Gazze Şeridi, Batı Şeria ve Doğu Kudüs bağımsız Filistin Devleti’ni oluşturan tek bir meşru örgüt tarafından yönetilen coğrafi bütünün adıdır. Tek bir meşru hükümetin yönettiği Filistin topraklarıdır. Bu bölge bu gerçekleşmezse istikrar, kalkınma yapılmaz. Ya bize hakkımızı verirsiniz ya da sizler özgürsünüz. Eğer bu yapılmazsa bu şiddet sarmalı devam edecektir. Barış ve güvenliğe giden yol Filistin’den başlar ve Filistin’den biter. İsrail’in saldırısına karşı mücadelemiz, adaletsizliğe karşı olan insanları da harekete geçirmiştir. İnsanlar yüksek sesle İsrail’i kınamaktadır.
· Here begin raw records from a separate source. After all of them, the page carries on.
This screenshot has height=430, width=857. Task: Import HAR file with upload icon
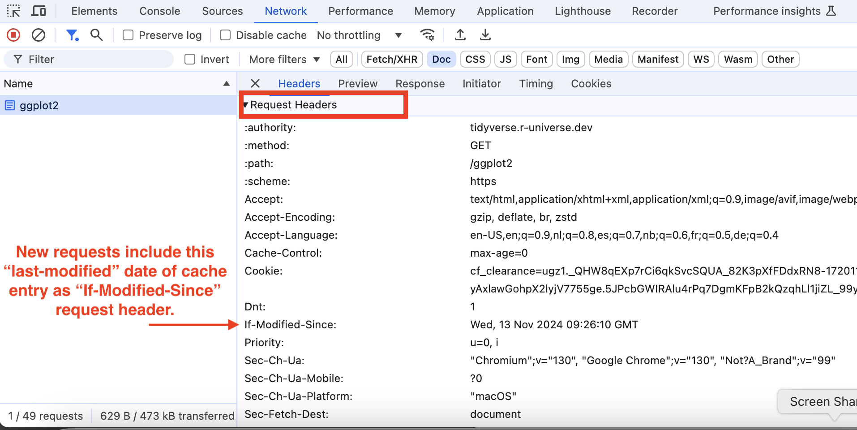pyautogui.click(x=460, y=35)
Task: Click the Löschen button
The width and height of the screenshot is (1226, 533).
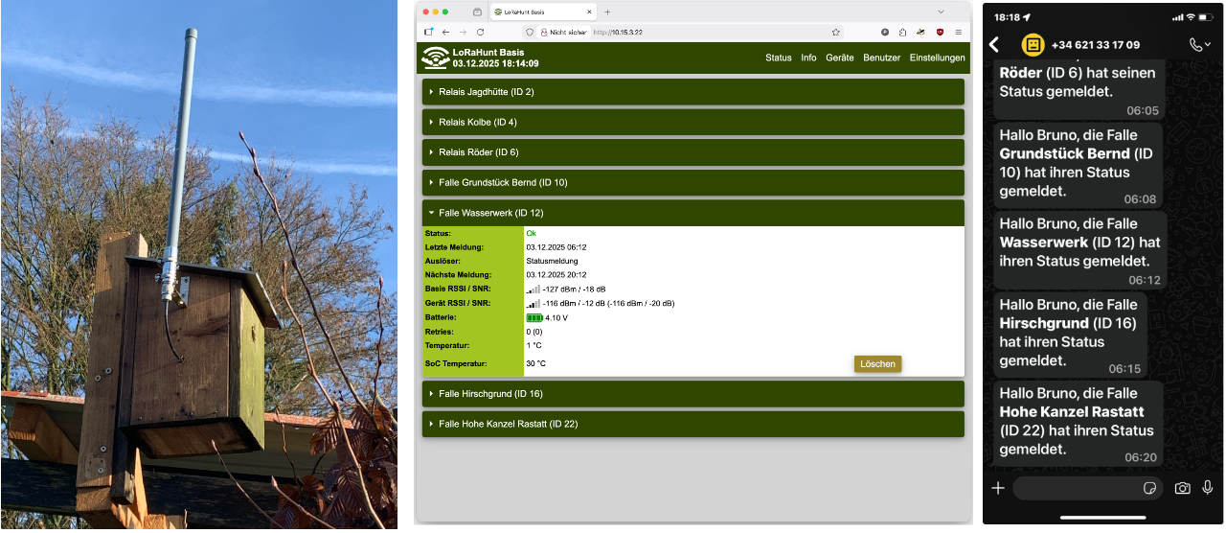Action: point(877,364)
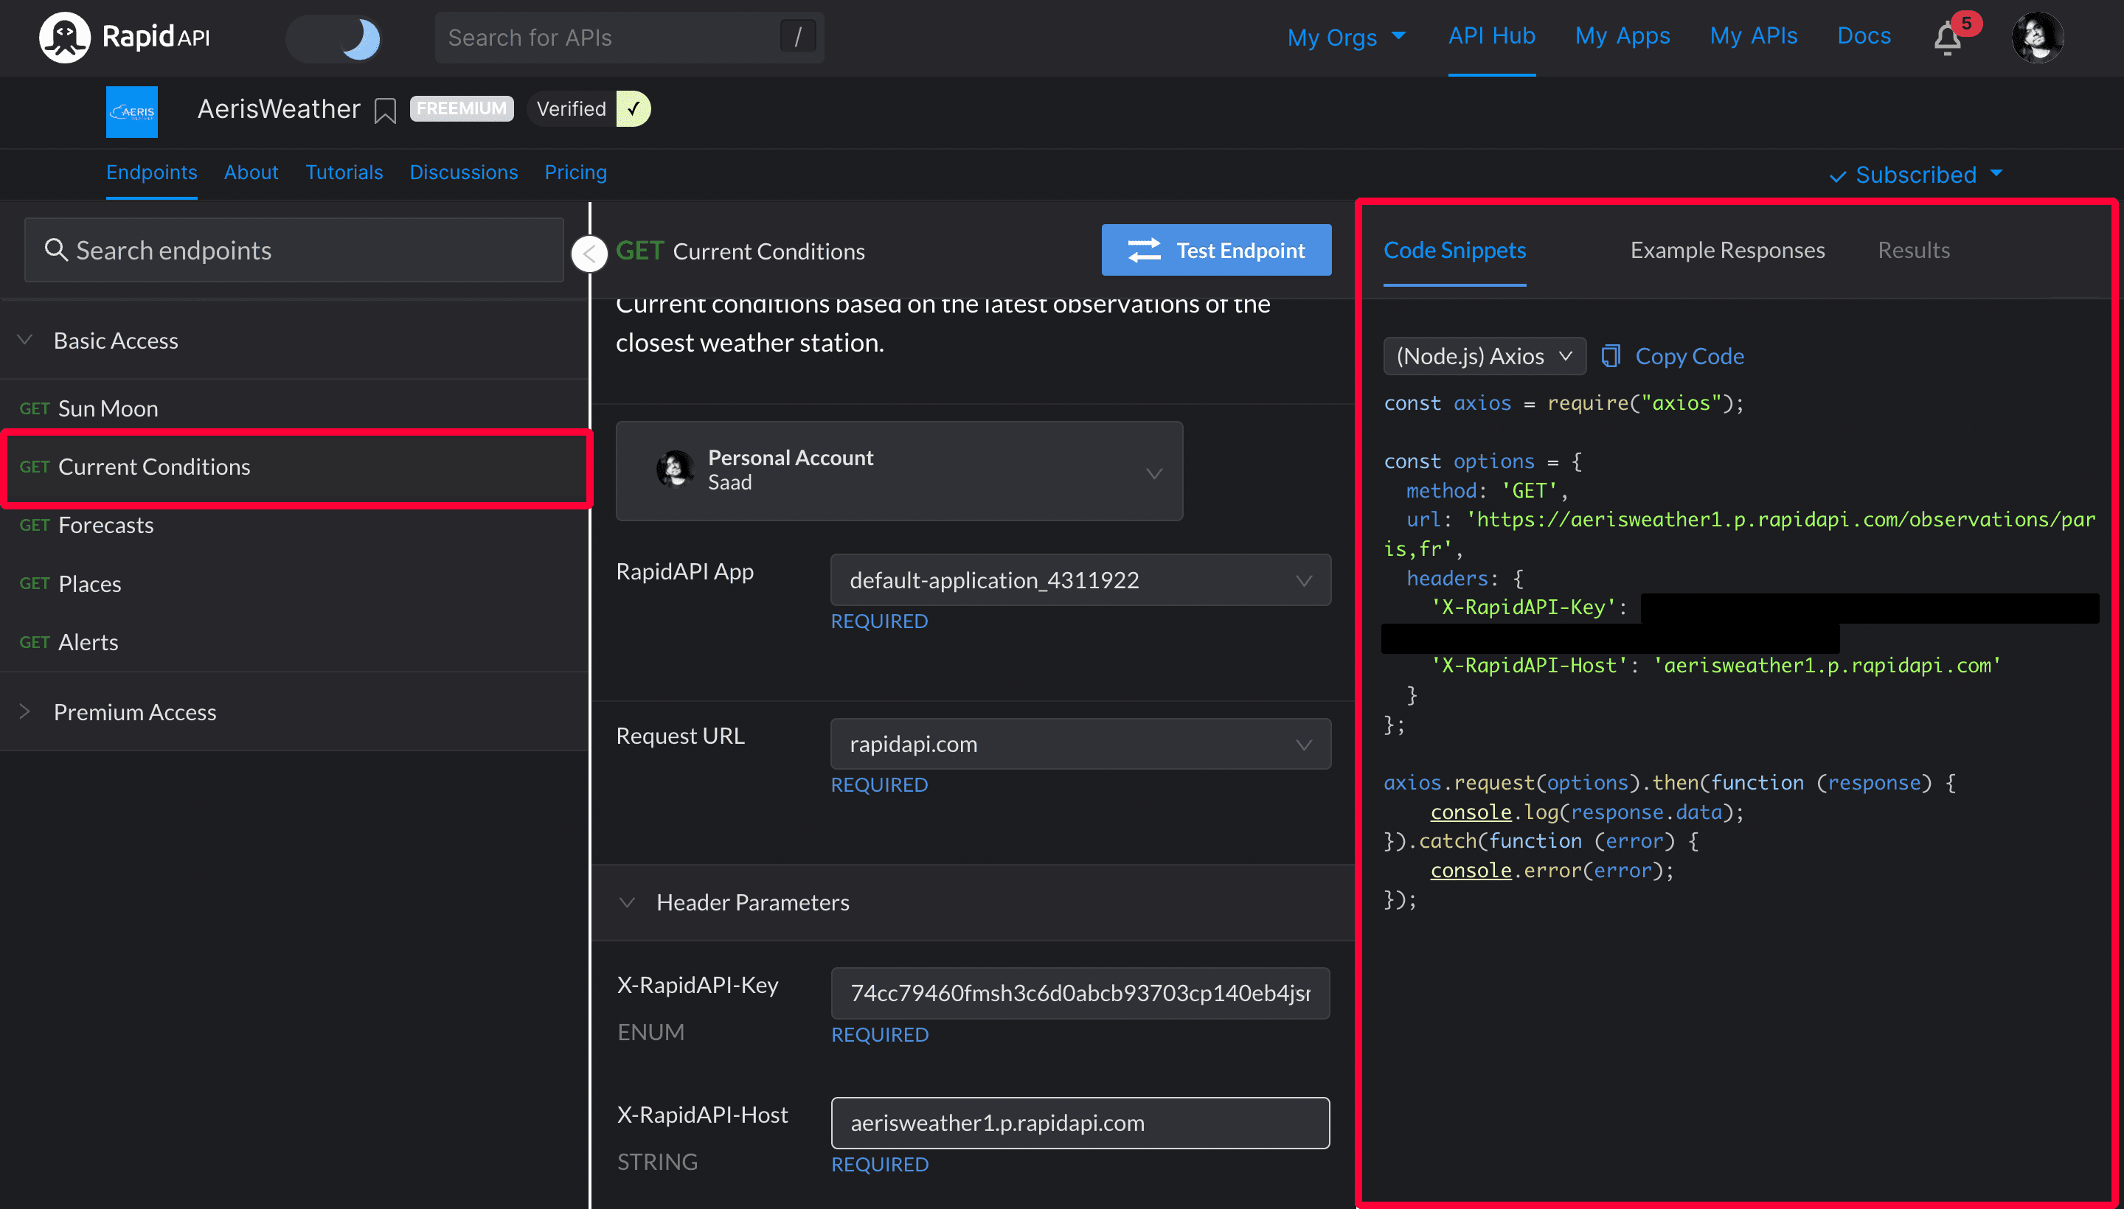
Task: Click the Test Endpoint button
Action: tap(1217, 249)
Bugün ABD’deki Yahudiler, yüzde 40’ı İsrail’i suçlu görmektedir. İnsanlık düşmanlığa karşı dik duruş gösteriyor. İsrail’in yapmakta olduğu işkencelere karşı uluslararası kuruluşlar sesiz kalamazlar. Herkesin bizimle hareket ederek bu ihlallerin durdurulması için reaksiyon göstermelidir. Tüm tutsaklarımız da serbest bırakılmalıdır. Şu an 10 bin kadar kadın ve erkek tutsak İsrail hapishanelerinde bulunmaktadır.

Bizler ülkemizin birliği için çalışmaya devam edeceğiz. Ulusal uzlaşıyı ne kadar çabuk halledersek zafere daha hızlı şekilde ulaşabiliriz. Bu düşmana karşı zafere ulaşmanın en kısa yolu ulusal birliğimizdir.
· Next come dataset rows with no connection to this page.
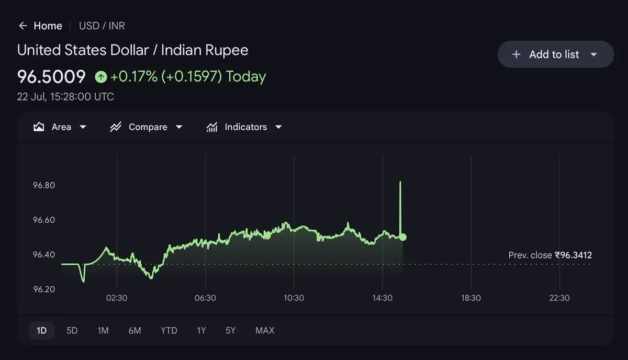Select the 1D time range tab
Viewport: 628px width, 360px height.
[41, 331]
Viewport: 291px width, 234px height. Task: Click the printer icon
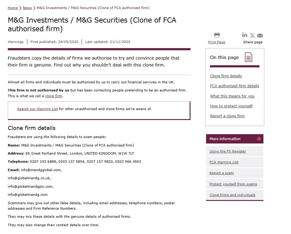pos(217,35)
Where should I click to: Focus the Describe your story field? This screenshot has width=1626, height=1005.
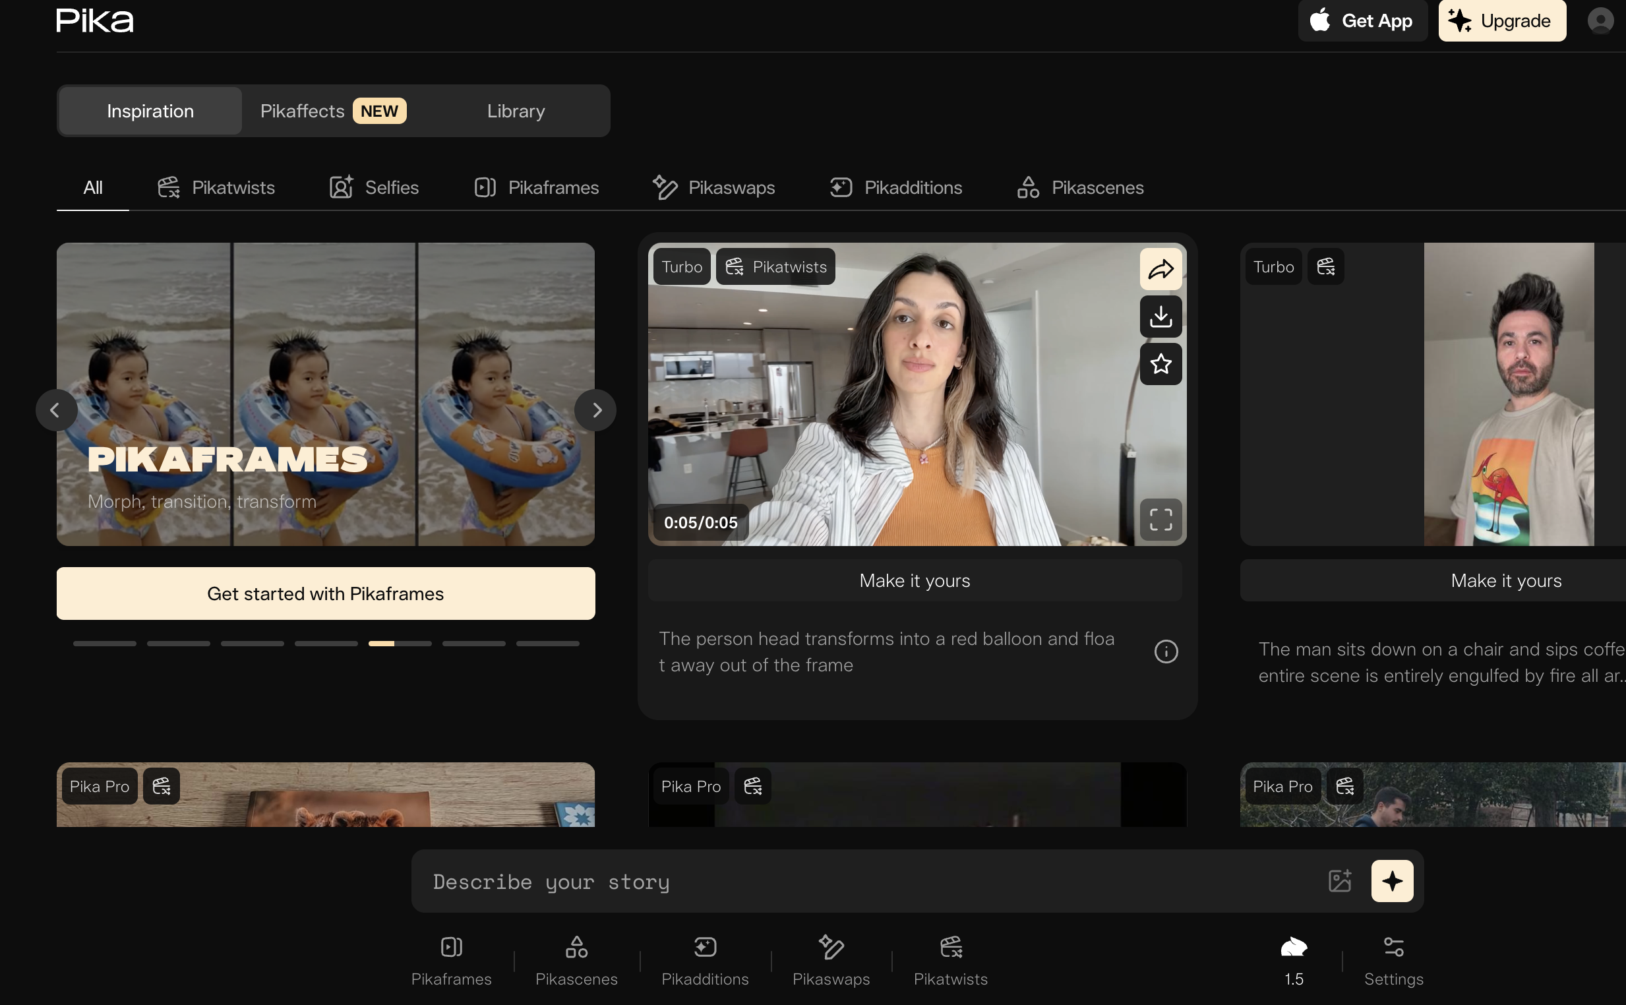click(x=864, y=881)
Ne güzel bir Meclis başkanı var dört tane de yardımcısı var hepsi farklı partilerden. “Ben de aynısından istiyorum” dedim. Türkiye’ye insani yardımlarından dolayı teşekkür ediyorum. Türkiye hastanelerinde yaralıları kabul etti. Türk kardeşlerimiz her alanda varlık göstererek Filistin’in yanında oldular.

İsrail hükümetinin yalanlarına aklı başında olan kimse inanmaz. BM örgütlerine, destek veren göstericilere saldırılar, Gazze’deki halkımızın açlığa mahkum edilmesi bu yalanlara cevap veren gerçeklerdir.

ABD’YE ‘RET’ TEPKİSİ

Gazze’nin altyapısının 3’te 2’si yıkışmış vaziyette. Filistin halkı oralarda evsiz, yurtsuz bırakıldı. Buna rağmen BM’de ABD, üç kez veto hakkını kullandı. Bütün dünyanın İsrail’in karşısında durduğu yerde ABD felaketi devam ediyor. Filistin halkı, tüm gruplarıyla İsrail’in karşısındadır. Bizim önceliğimiz İsrail saldırganlığının bedeli ne olursa olsun durdurulmasıdır.

“GAZZE’YE GİDECEĞİM”

Filistin’deki bütün kardeşlerimle birlikte Gazze’ye gitme kararı aldım. Bütün gücümle bunu gerçekleştireceğim. Bunun bedeli benim hayatım olsa da benim hayatım Gazze’deki bir çocuğun hayatından daha değerli değil. Ya zafer ya şehadet.

Amacımız BM nezdinde tam üyeliği elde etmek. Bizim siyasi ve hukuki mücadelemiz, halk direnişimizle beraber devam edecektir. ABD’yi, Filistin Devleti’ni tanımak zorunda bırakıncaya kadar mücadele edeceğiz. Bizler uluslararası toplumu, UAD’nin kararlarını uygulamaya çağırıyoruz. Türkiye’nin bunu yerine getireceğinden eminiz.

Mücadeleci, sabırlı ve direnen Filistin halkı için bizler kutsal alanlarımıza bağlıyız. Bağımsızlığımızı ve özgürlüğümüzü muhakkak sağlayacağız. İşgal sona erecektir, Gazze özgür ve ebedi kalacaktır. Hep birlikte, hürriyete, devlete ve Kudüs’e doğru. Yaşasın Filistin-Türkiye kardeşliği. Teşekkürler Türk halkı. Teşekkürler Cumhurbaşkanı. Allah’ın selamı üzerinizde olsun.”